Río parecía un paraíso de arenas blancas y aguas tibias de color turquesa, todo era maravilloso. Vivíamos nuestro amor intensamente. Una noche me sorprendió y me pidió matrimonio, era todo tan idílico que acepté. Una parte de mi estaba feliz y la otra triste, pues mi familia no estaría presente.
Nos casamos ambos vestidos de blanco e hicimos ofrendas de flores al mar para que nuestro amor fuera eterno. Decidimos quedarnos en Brasil y nos dedicamos a elaborar artesanías para vivir. Nos iba muy bien económicamente, vivíamos en un departamento en Copacabana, un lugar residencial, éramos felices hasta que un mal día, una banda de ladrones nos maniataron y robaron todo lo que teníamos, por suerte no nos hicieron daño. Tras esta terrible experiencia decidimos regresar a Chile.
Mi madre nos facilitó un pequeño departamento para vivir, mientras nos recuperábamos del shock. Pasó un año y mi esposo me propuso partir a Estados Unidos. Nos fuimos a Nueva York, a un mundo muy distinto de Brasil, donde la gente es alegre y acogedora, donde les gusta hacer deporte en la playa y bailar mucho, nosotros vivíamos muy contentos y nos hicimos de muchos amigos, todo era alegría y carnaval, pero en Nueva York emprendimos una nueva vida, la cual desconocía que sería la última.

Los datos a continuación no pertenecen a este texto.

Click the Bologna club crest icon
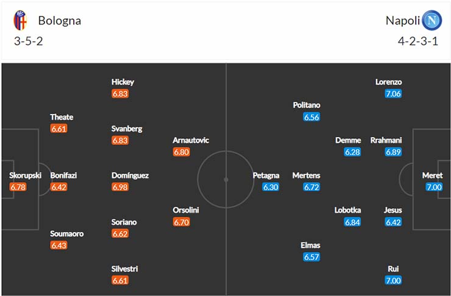 (x=20, y=21)
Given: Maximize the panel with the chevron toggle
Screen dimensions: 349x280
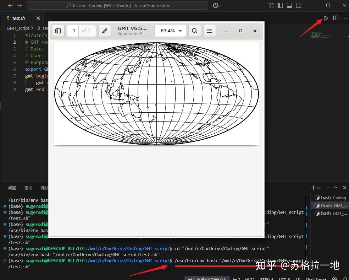Looking at the screenshot, I should [335, 188].
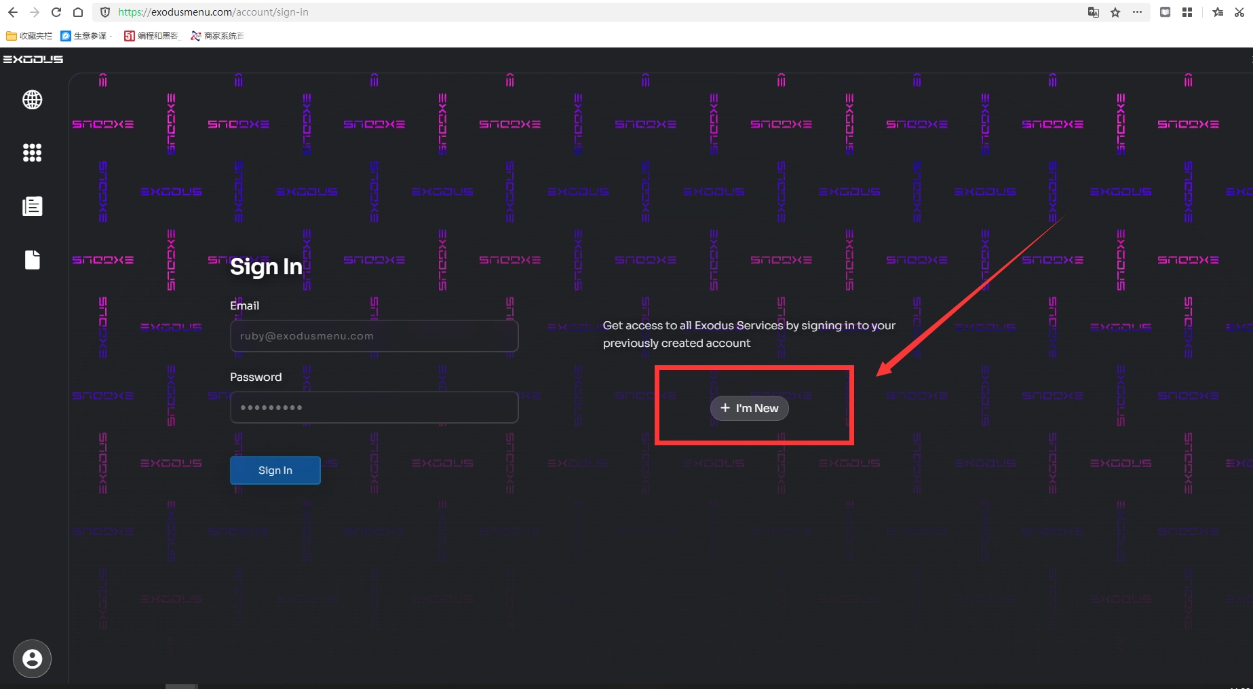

Trabajábamos muchísimo para ahorrar, pero tanto trabajo deterioró la relación y nos separamos, regresé a mi país. Mi madre recogió mis pedazos pues regresé destruida, comprendí que los príncipes también se destiñen y que el cuento había terminado, nos divorciamos.
En el extranjero aprendí portugués e inglés y desarrollé un talento para diseñar y pintar. Todas las experiencias anteriores me hicieron madurar y crecer, aunque mi personalidad seguía siendo introvertida e insegura, por lo que era de esperarse que me involucrara en una relación con cualquier hombre que me hiciera sentir que mi vida tenía significado. Entonces me involucré con Juan Pedro, un viejo amigo. Compartíamos las ganas de viajar y las inclinaciones artísticas, pero lo que más me atraía de él es que era todo lo que yo no podía ser: sociable y encantador.
Mi necesidad de él era tanta que nos casamos rápidamente. No pudimos tener hijos y llenamos ese vacío con un par de perritos. Aunque habríamos sido amigos antes, desconocía muchas cosas de su temperamento, que poco a poco fui descubriendo con tristeza, se volvió duro y violento, además de que era alcohólico. Entré en depresión, me costaba trabajo levantarme y lloraba gran parte del día por mi nuevo fracaso, sentía culpa.
Me costó trabajo, pero decidí ir al psiquiatra ya que habría pensado en el suicidio un par de veces. En terapia entendí que el problema estaba en mi autoestima, que toda mi felicidad siempre habría dependido de un hombre y que mi valía como mujer era inexistente, puesto que yo no me había dado un valor antes. Fue duro enfrentar esta realidad y utilicé la pintura como un medio para canalizar mi dolor.
Comencé los trámites del divorcio, enfrentarme con él fue difícil pues sus respuestas fueron violentas, pero mi familia estuvo ahí para mí, hasta ese entonces entendí que yo no era un patito feo y que no estaba sola. Terminó ese mal capítulo de mi vida.
Decidí prepararme profesionalmente para seguir pintando. Hice nuevas amistades que me ayudaron a reconocer mi talento, belleza y valía. No estoy cerrada a enamorarme nuevamente, porque el amor más importante ya lo tengo, el amor propio.